_Goal of the exercise_
How many lines in the data below contain the string "resolution"? State that number only.

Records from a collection
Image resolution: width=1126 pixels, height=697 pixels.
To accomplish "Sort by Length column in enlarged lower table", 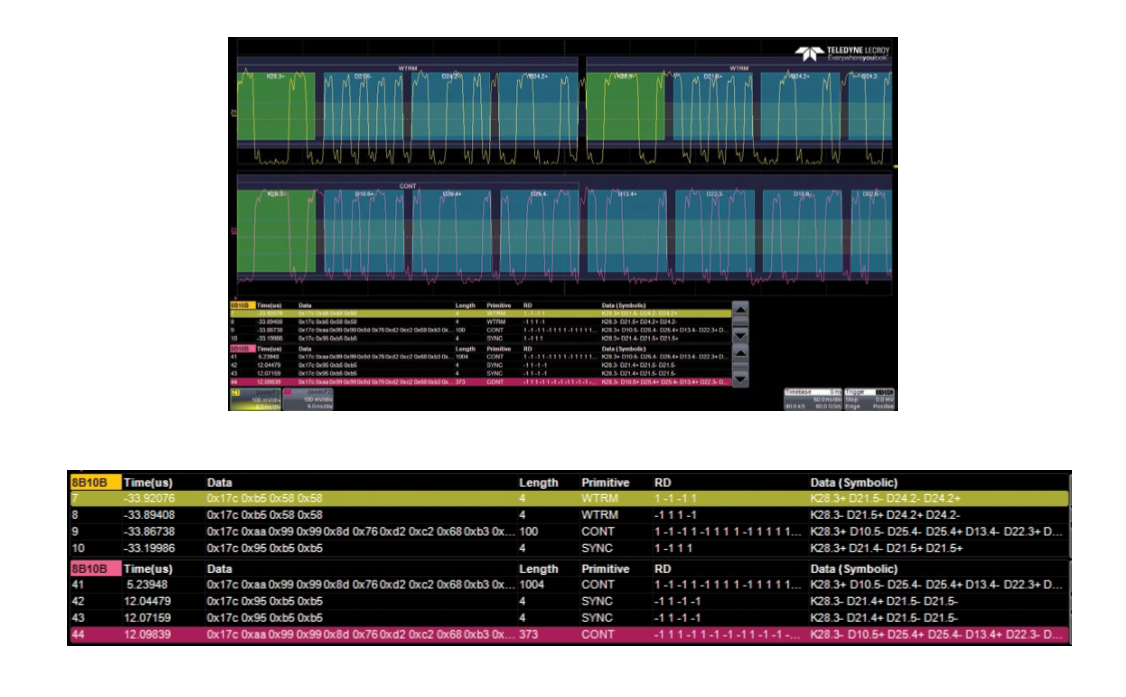I will 538,568.
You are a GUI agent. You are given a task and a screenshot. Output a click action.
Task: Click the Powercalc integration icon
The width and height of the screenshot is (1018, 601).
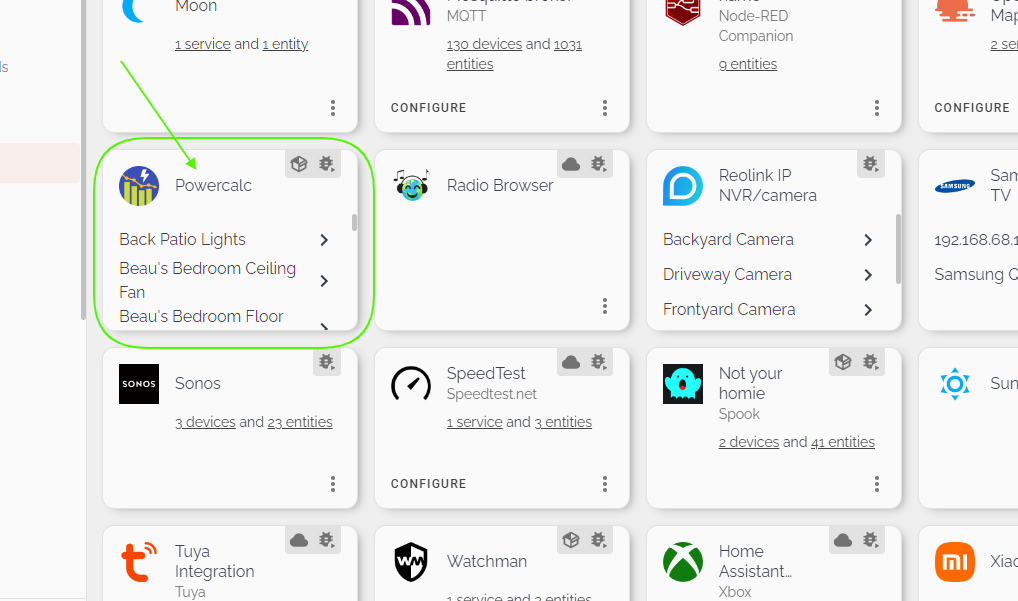point(138,185)
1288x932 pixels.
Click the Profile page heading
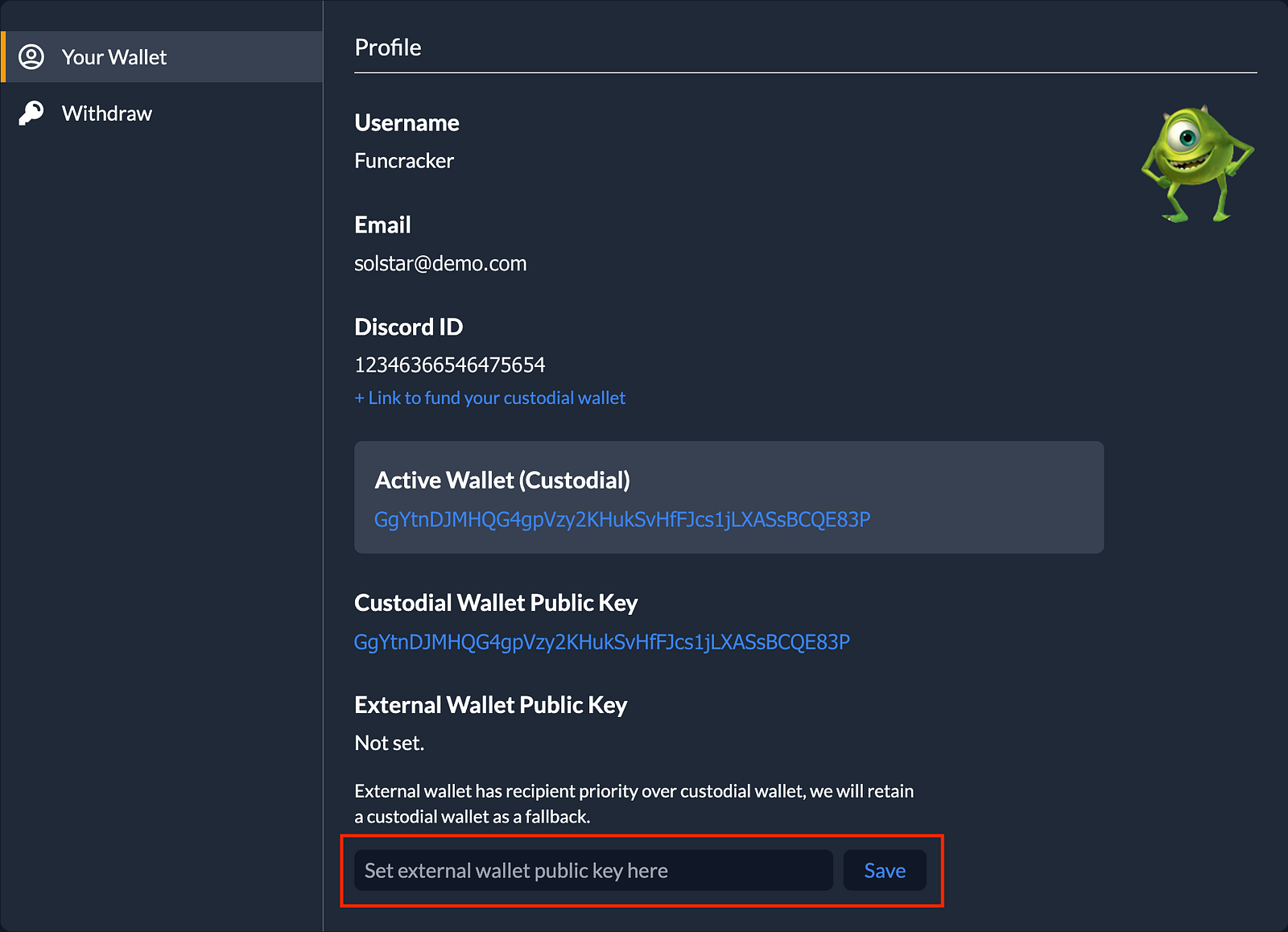coord(388,47)
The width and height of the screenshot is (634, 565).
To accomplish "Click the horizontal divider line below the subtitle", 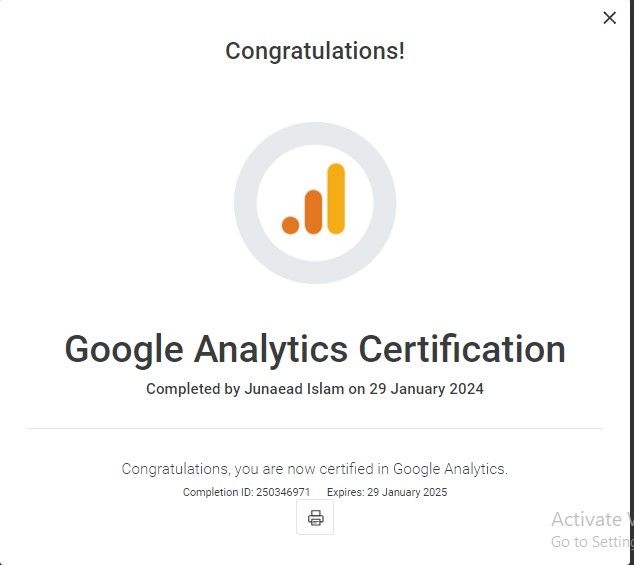I will coord(315,428).
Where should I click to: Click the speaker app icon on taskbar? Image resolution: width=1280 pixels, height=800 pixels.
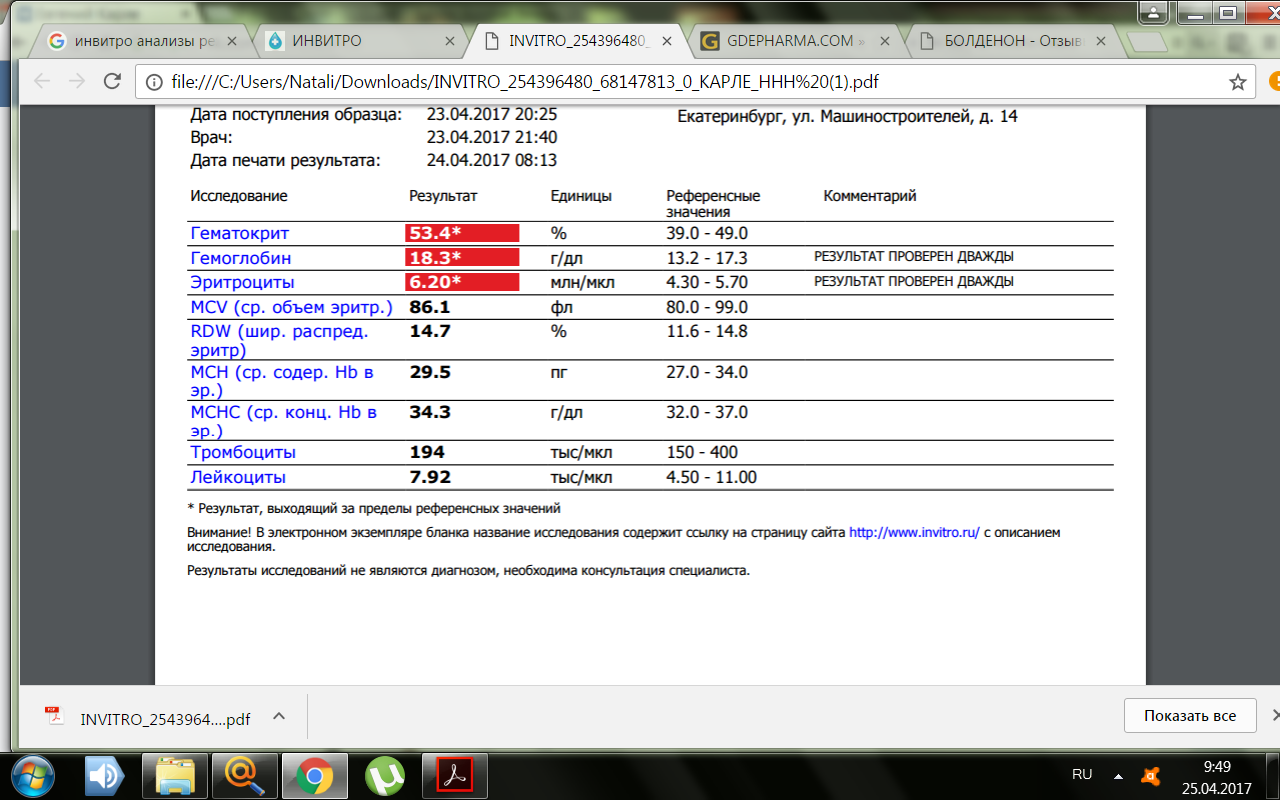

_Written solution_
2